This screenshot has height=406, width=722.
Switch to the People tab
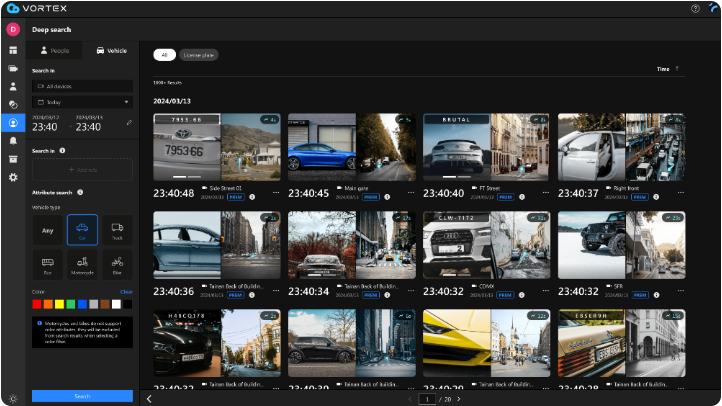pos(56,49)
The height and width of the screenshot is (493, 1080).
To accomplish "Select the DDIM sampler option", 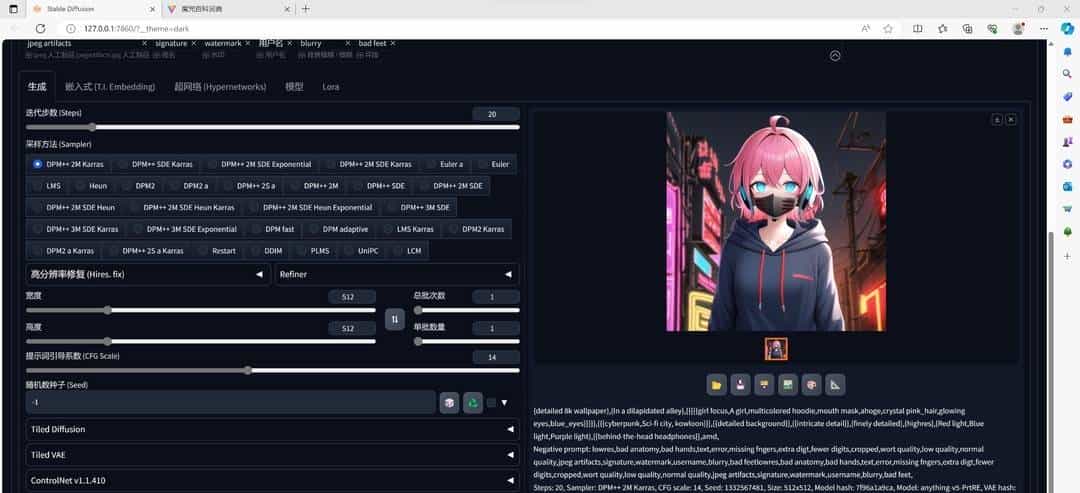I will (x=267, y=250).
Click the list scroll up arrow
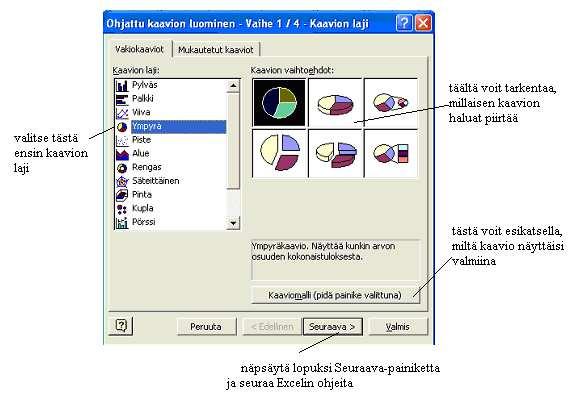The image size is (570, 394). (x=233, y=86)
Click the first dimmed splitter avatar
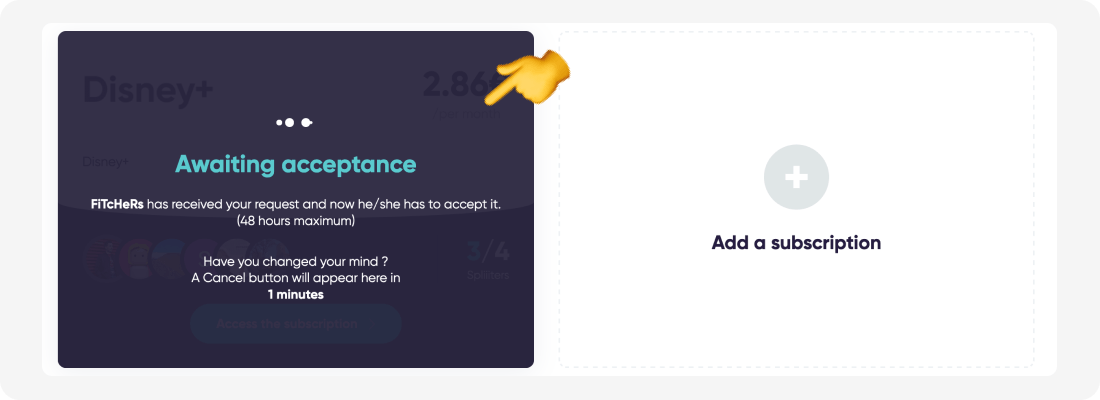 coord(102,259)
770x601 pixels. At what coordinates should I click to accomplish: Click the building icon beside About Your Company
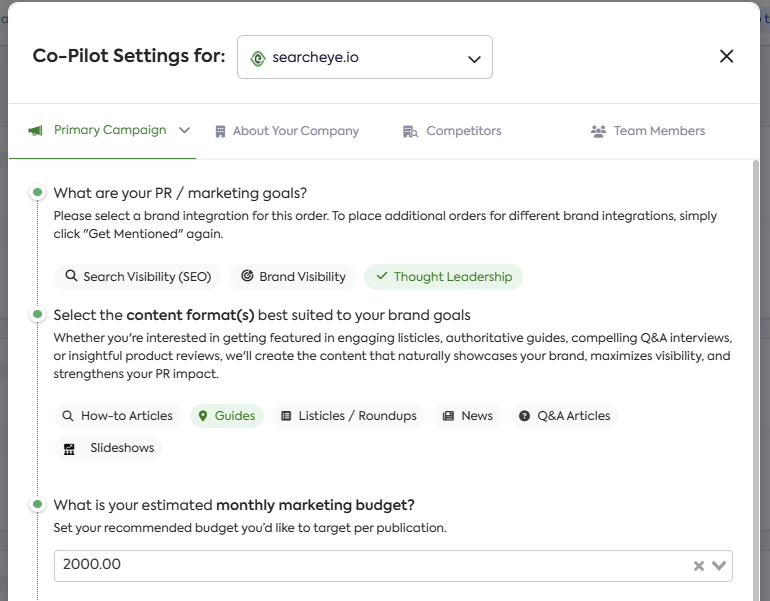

········

● **WHAT IS BEING ASKED**:
Count the lines of the records above that contain the string "height", and give only the number.

● **FINAL ANSWER**:
2